Jackie Gallagher, spokesperson for the Chicago Teachers Union cites the Thomas Jefferson Charter School in Chicago’s northern suburbs as “a glaring example of why we need the local board” to make charter decisions. The state board granted Jefferson’s charter over local objections, and even Ayers acknowledges that the school has not been a success. At the outset, it struggled to find a site, it has moved more than once, and most of its board has turned over.

Maintaining local-district control over charters is a top priority of the Illinois Education Association (IEA), which represents most teachers outside Chicago. When the state’s charter law was first passed, the IEA “worked very hard to ensure that the local school district—and our affiliate there—would be scrutinizing the charter application on its merits,” says George King, the association’s communications director.

Political differences

In Wisconsin and Michigan, the education institutions either supported or were in no position to thwart charters.

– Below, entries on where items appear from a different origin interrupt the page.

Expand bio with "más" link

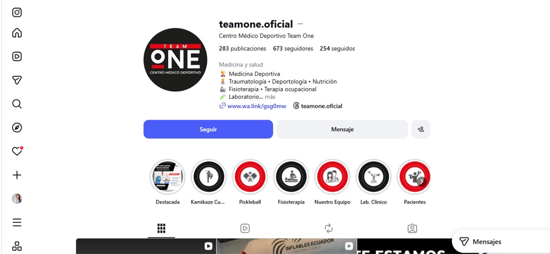pos(270,97)
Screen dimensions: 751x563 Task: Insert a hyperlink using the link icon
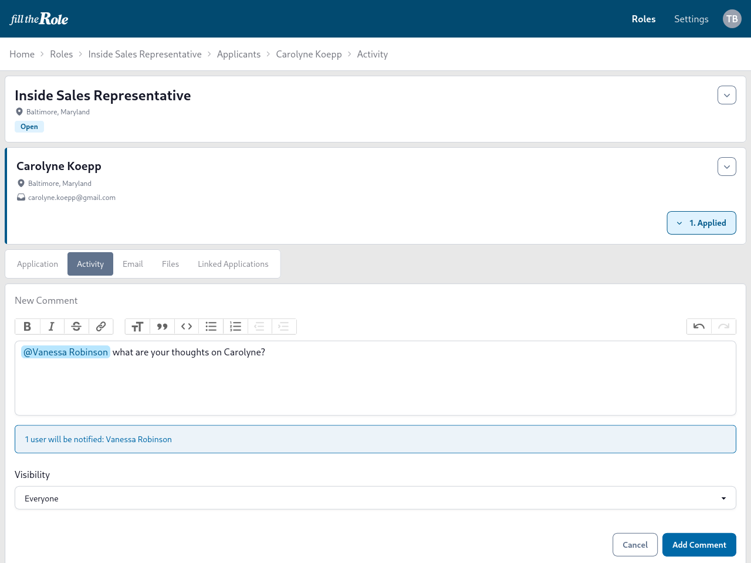point(101,326)
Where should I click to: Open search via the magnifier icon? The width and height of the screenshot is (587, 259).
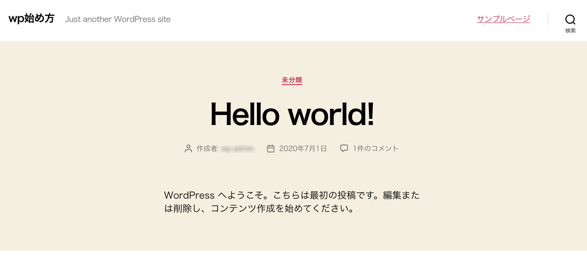coord(570,19)
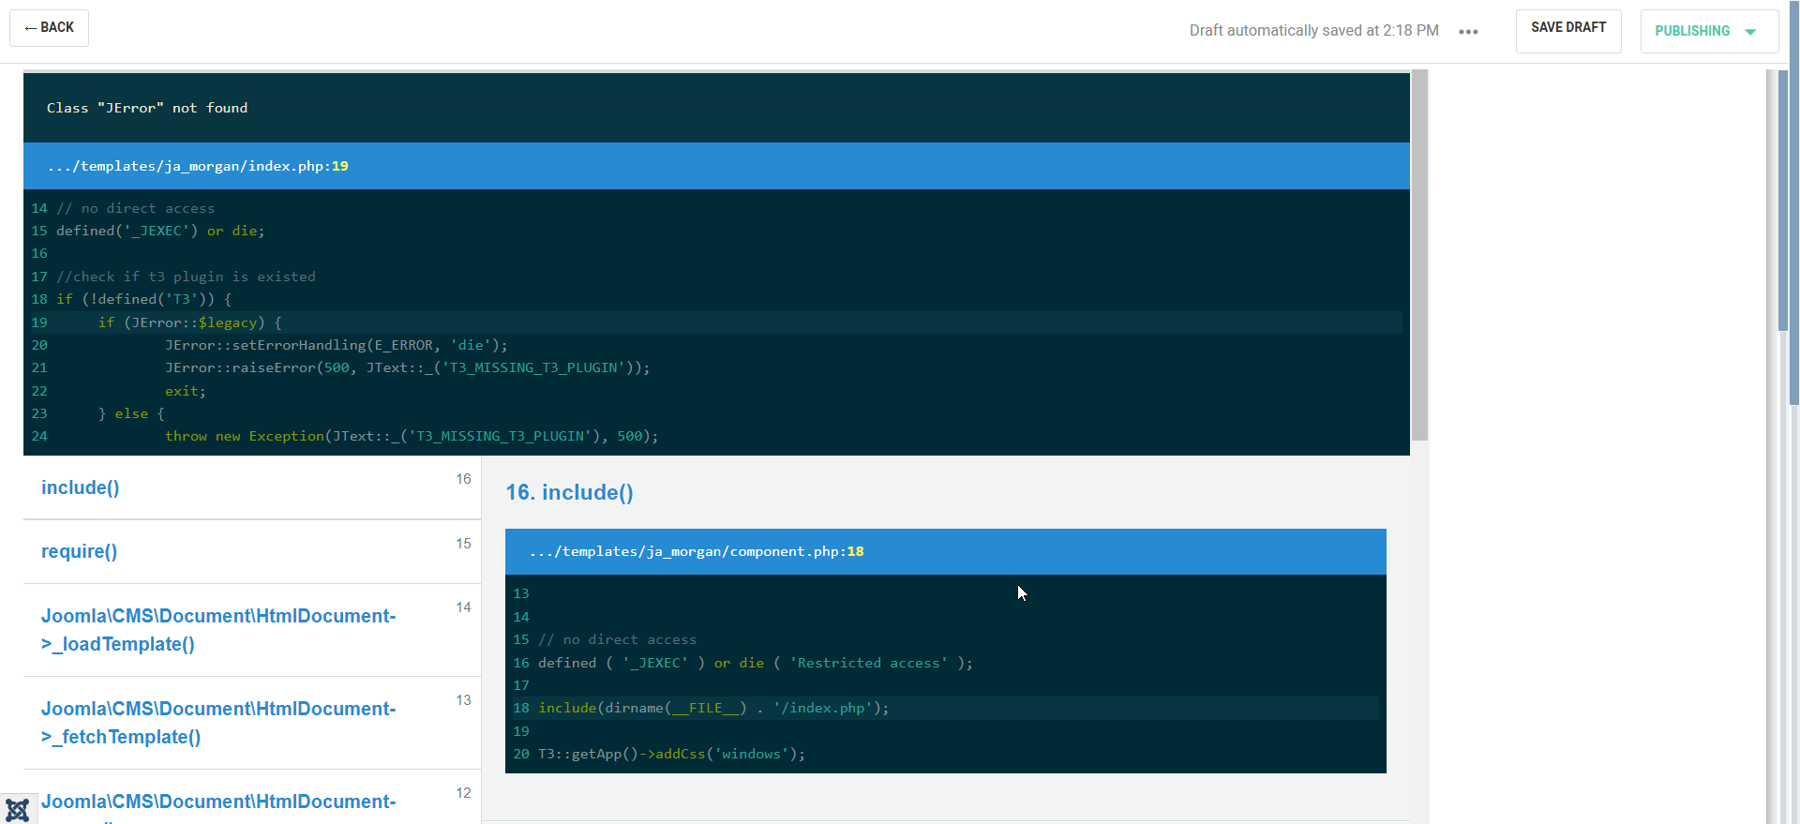1800x824 pixels.
Task: Expand the Publishing dropdown
Action: point(1708,32)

By putting charter governance in the hands of local school boards, Wisconsin’s law had the backing of the state school board association. By extending union membership and pension participation to employees of district-run charters, it also avoided antagonizing teacher unions.

Michigan passed its charter law under the leadership of a charismatic Republican governor, John Engler, who made the bill a priority at a time when both houses of the state legislature were GOP-controlled. The state teacher unions had few relationships with Republicans at the time, so they had little power to resist.

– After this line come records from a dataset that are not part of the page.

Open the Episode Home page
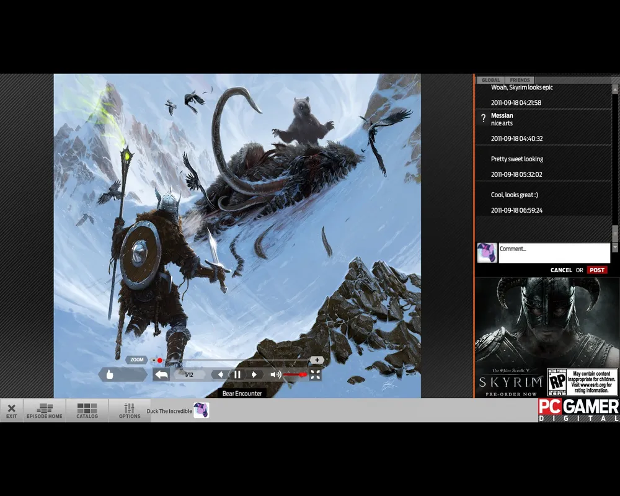 pos(44,410)
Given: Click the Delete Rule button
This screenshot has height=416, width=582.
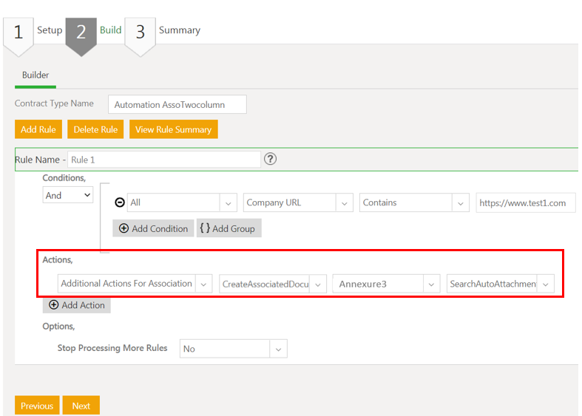Looking at the screenshot, I should coord(95,129).
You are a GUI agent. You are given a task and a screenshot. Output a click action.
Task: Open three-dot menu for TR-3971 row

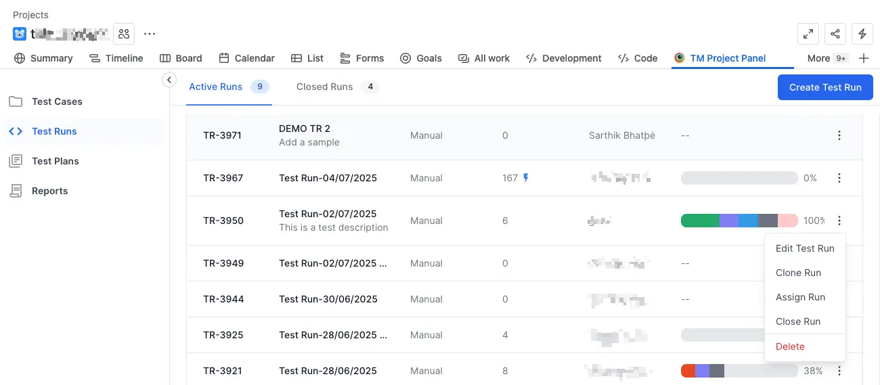pos(839,135)
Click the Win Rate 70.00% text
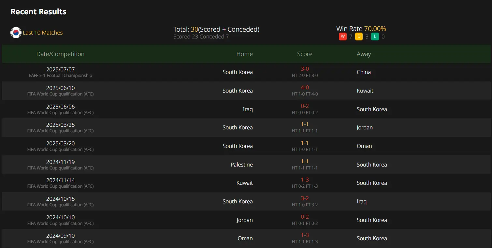Viewport: 492px width, 248px height. pos(361,29)
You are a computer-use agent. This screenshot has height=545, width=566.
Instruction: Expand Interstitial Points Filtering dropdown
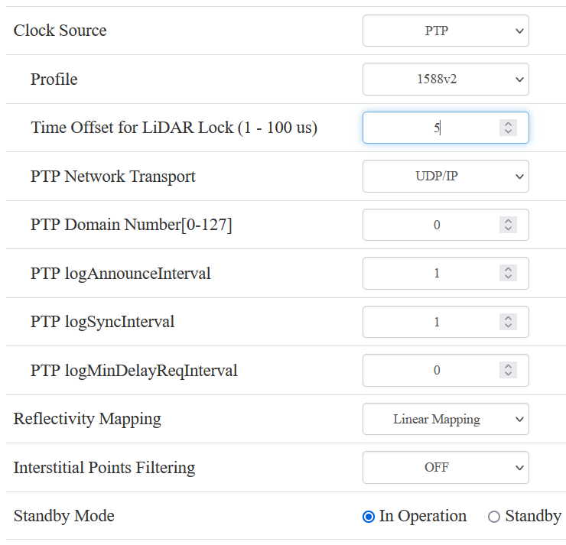coord(445,468)
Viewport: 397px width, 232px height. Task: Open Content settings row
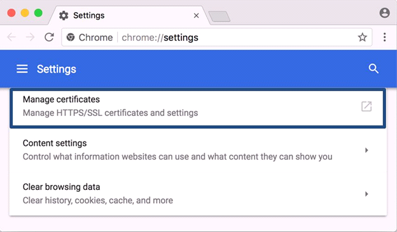click(198, 150)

The Illinois affiliates of both national teachers unions are a strong presence in Springfield. However, the IEA has strong relationships with both Democrats and Republicans, thanks to a longstanding bi-partisan approach that until recently was unusual for teacher unions.

The IEA was the state’s number two contributor to legislative campaigns in the 1996 election cycle, splitting its $1.2 million almost equally between Republicans and Democrats. (In contrast, the Illinois Federation of Teachers and its Chicago affiliate overwhelmingly supported Democratic candidates in 1996, as they traditionally do.)

In 1998, the IEA endorsed the winning gubernatorial candidate, Republican George Ryan, who beat a Democrat who was a former school teacher. Ryan rewarded the IEA by appointing Hazel Loucks, an IEA official, as his deputy governor for education.

“They have got the sweetest deal in the world,” Ayers says of the IEA. “They are the 800-pound gorilla in this scenario.”

Even so, Kolderie takes heart in recalling the first time he visited Springfield to talk about charters, in 1993. After meeting with legislators, Kolderie spoke briefly with a reporter for the Chicago Tribune, who had listened to Kolderie’s pitch and said, “Never in Illinois.” By the end of 1994, the GOP controlled both houses of the state legislature, and in 1996, the state passed its first charter law.